Verifica Apprendimento
Esame orale
Testi
Programma d’esame per gli studenti frequentanti: N. Bobbio, Teoria generale del diritto, Giappichelli Editore, Torino 2009 (escusi il Capitolo VI della Parte Prima e i Capitoli IV e V della Parte Seconda); B. Romano, Ragione sufficiente e diritto. Dataismo e teoria dei quanti, Presentazione di G. Azzoni, Giappichelli Editore, Torino 2023.
Programma d’esame per gli studenti non frequentanti: N. Bobbio, Teoria generale del diritto, Giappichelli Editore, Torino 2009; B. Romano, Ragione sufficiente e diritto.

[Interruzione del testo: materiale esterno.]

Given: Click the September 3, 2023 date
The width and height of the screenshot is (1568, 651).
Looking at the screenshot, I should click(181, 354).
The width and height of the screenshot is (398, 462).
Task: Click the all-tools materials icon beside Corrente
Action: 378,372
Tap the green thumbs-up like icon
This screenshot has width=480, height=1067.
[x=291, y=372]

Dataismo e teoria dei quanti, Presentazione di G. Azzoni, Giappichelli Editore, Torino 2023.
Contenuti
Nel primo modulo si cercherà di chiarire che cosa si intenda per norma morale e norma giuridica. Verranno inoltre precisate le differenze tra imperativi autonomi ed eteronomi, tra imperativi categorici e ipotetici, tra giudizi di valore e comandi, nonché tra consigli, istanze e permessi. Si rifletterà sulla quintessenza della sanzione morale, di quella sociale e di quella giuridica. Verrà discusso il fondamento della norma, vagliando con attenzione la differenza tra legge naturale e legge positiva. Infine, sarà oggetto di analisi il rapporto tra le diverse norme all’interno dell’ordinamento giuridico. Nel secondo modulo si analizzerà come il trionfo del dataismo riduca l’uomo a un mero accumulo di dati e lo renda sempre più dipendente dalle nuove tecnologie, delegando così ad esse non solo alcune operazioni, ma anche alcune decisioni. Apparirà necessario interrogarsi sulla possibilità che l’atto del giudizio possa essere delegato a una macchina, oppure se esso non possa che rimanere profondamente umano. Si tratterà, cioè, di comprendere se possa ancora ritenersi giusto un ordinamento in cui il giudice sia un algoritmo e in cui, pertanto, la decisione non sia più specificamente appannaggio dell’uomo, ma delle nuove tecnologie.